» **Source extract**

========================================

For the next 10 days, all Hollywood eyes will turn toward Park City, Utah, at the 2013 Sundance Film Festival (January 17 through 26). Here's an early look at some standouts sure to be generating buzz on Main Street:
Charlie Victor Romeo
If France's master post-structuralist filmmakers Jean-Marie Straub and Danièle Huillet had directed Flight, it might look something like this utterly unclassifiable whatsit screening in Sundance's New Frontier section (devoted to works of the avant-garde). Originally produced on stage by New York's Collective:Unconscious theater group, Charlie Victor Romeo consists of six dramatizations of real-life airline emergencies, performed on a spartan set by a small rep company of actors, using transcripts of the actual "black box" cockpit voice-recorder transmissions as the script. Now, CVR is a movie, albeit one shot — in 3-D, no less — during several live performances in front of an audience, the theatrical lighting and set design adding an eerie, disembodied feel to the harrowing struggle between man and machine transpiring before us. For 80 minutes, the movie keeps you in something like suspended animation, waiting to exhale. All told, CVR might be more than some (most?) viewers can bear, but this much is for sure: You've never seen anything like it.

========================================

» **Source material**
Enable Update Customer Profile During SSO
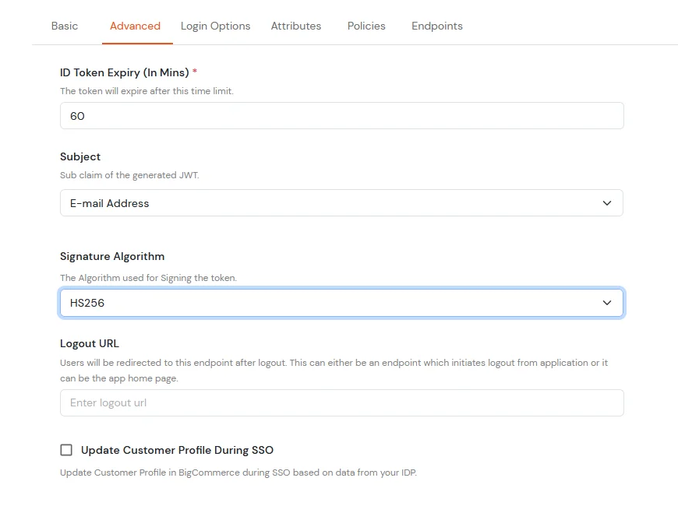 66,449
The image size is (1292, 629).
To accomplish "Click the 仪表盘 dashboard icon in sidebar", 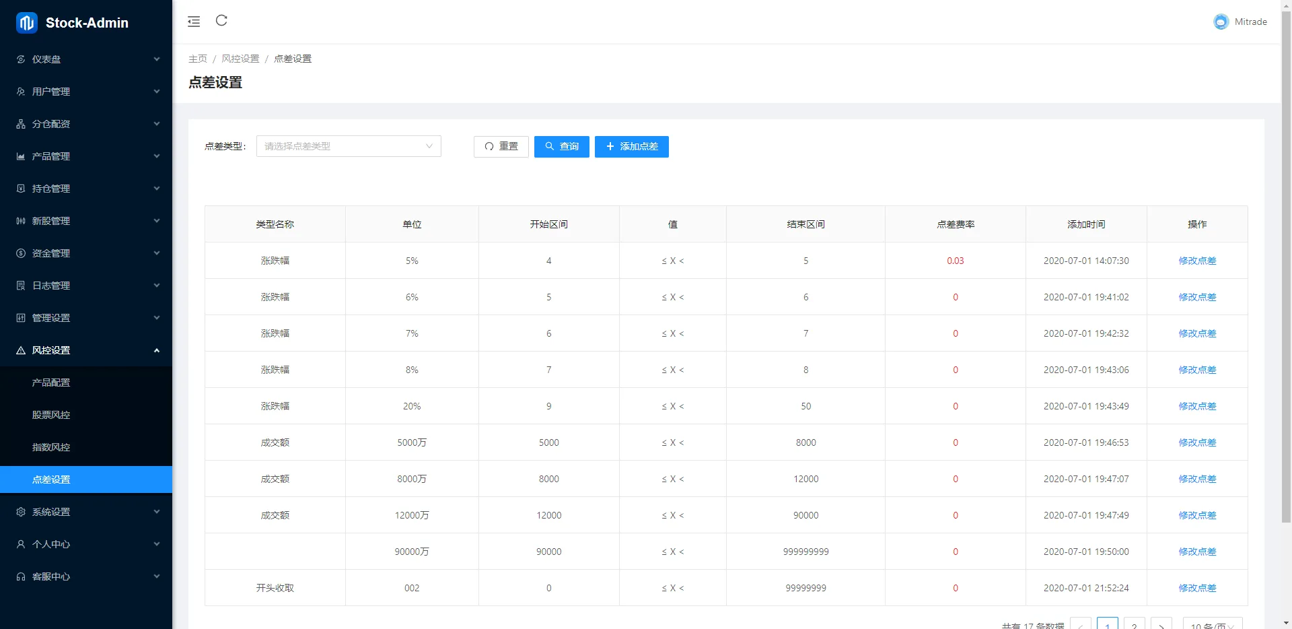I will (21, 59).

========================================

» **Required task**
Answer these from the Sundance preview:
(a) On what dates does the 2013 Sundance Film Festival run?
(b) In which Sundance section is Charlie Victor Romeo screening?
(c) Which theater group first produced Charlie Victor Romeo on stage?
The data has no role in this exercise.

» **Result for this exercise**
(a) January 17 through 26
(b) New Frontier
(c) New York's Collective:Unconscious